▶ Stored items

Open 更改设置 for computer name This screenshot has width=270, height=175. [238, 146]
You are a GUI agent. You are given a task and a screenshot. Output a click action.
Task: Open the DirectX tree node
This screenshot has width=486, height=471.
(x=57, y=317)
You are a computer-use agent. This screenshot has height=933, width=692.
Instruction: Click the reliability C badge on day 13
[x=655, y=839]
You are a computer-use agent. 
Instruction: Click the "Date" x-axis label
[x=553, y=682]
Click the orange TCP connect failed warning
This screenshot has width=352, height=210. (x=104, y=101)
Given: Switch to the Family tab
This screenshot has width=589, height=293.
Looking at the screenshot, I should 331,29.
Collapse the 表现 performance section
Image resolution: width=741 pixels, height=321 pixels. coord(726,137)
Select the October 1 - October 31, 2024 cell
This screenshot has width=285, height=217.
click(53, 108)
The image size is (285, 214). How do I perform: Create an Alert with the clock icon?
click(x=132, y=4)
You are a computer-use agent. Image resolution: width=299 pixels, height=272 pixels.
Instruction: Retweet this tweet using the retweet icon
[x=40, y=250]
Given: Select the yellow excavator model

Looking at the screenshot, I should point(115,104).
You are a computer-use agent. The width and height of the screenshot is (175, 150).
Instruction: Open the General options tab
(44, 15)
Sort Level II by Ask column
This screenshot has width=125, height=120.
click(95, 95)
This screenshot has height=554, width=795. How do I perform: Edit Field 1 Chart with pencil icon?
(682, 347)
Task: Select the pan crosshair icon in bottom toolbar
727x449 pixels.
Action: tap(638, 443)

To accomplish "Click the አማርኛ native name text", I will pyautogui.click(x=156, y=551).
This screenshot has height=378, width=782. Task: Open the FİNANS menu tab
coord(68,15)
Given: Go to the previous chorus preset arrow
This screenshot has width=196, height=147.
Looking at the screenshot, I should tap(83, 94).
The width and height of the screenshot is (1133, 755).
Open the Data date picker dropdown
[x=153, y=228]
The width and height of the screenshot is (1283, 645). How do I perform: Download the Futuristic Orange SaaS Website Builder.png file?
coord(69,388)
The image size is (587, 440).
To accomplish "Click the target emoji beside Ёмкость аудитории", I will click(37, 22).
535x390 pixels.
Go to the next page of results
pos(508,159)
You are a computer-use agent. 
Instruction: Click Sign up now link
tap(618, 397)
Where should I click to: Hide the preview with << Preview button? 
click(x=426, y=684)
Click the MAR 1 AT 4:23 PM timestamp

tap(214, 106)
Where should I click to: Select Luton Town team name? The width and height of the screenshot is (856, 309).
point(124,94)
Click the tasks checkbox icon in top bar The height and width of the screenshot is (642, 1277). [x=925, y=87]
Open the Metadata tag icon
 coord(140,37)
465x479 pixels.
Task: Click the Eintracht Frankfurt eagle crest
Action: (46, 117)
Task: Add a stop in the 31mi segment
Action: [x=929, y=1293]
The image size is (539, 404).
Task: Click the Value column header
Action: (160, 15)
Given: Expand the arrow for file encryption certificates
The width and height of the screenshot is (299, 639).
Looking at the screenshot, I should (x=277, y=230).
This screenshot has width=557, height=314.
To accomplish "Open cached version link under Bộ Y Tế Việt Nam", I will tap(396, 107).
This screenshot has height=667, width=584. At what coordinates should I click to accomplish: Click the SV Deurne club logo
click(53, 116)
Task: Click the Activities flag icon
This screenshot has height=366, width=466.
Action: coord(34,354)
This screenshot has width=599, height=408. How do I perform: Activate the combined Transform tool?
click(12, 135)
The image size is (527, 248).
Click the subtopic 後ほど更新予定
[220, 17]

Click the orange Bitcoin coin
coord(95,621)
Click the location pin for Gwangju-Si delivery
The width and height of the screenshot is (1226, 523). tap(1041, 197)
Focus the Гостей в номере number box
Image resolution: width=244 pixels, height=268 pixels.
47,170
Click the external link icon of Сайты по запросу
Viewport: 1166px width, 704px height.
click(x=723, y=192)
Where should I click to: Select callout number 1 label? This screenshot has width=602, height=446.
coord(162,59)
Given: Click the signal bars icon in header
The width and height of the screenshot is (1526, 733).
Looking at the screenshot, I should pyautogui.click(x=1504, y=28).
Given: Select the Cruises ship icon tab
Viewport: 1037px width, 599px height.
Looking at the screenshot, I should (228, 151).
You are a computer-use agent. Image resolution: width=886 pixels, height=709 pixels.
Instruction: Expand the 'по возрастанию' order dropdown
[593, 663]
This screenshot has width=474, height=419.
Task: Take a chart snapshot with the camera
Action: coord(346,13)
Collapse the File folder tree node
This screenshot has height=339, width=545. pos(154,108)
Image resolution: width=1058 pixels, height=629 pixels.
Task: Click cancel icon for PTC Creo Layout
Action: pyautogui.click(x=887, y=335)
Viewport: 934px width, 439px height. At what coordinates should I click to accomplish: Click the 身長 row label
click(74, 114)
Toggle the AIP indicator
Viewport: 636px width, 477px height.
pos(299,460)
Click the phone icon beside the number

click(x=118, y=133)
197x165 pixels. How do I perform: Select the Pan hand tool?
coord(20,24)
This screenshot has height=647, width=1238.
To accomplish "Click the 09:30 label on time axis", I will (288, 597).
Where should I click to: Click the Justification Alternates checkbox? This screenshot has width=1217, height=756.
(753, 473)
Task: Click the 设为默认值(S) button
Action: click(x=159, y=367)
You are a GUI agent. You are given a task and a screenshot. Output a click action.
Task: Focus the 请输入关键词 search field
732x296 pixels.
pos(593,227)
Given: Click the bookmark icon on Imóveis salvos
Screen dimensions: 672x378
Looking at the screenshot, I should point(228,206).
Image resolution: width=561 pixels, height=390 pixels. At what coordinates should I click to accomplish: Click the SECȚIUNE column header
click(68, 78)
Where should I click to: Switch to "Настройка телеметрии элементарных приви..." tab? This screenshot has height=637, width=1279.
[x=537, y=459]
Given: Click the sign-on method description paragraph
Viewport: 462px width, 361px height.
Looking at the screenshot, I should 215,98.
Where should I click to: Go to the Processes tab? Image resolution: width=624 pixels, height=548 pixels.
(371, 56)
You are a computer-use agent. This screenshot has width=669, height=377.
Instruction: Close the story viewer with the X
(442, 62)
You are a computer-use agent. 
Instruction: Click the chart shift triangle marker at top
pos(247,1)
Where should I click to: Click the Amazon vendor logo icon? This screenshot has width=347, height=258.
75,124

▶ WHAT TO DO
List the lines of the records where "computer" occurs.

▶ RESPONSE FOR THIS EXERCISE
Open 更改设置 for computer name This screenshot has width=270, height=175. [238, 146]
You are a computer-use agent. This screenshot has height=933, width=692.
You are a computer-use agent. 
You are a computer-use agent. Image resolution: width=299 pixels, height=272 pixels.
You are a computer-use agent. The width and height of the screenshot is (175, 150).
You are a computer-use agent. 
You are a computer-use agent. Image resolution: width=886 pixels, height=709 pixels.
You are a computer-use agent. This screenshot has width=669, height=377.
You are a computer-use agent. 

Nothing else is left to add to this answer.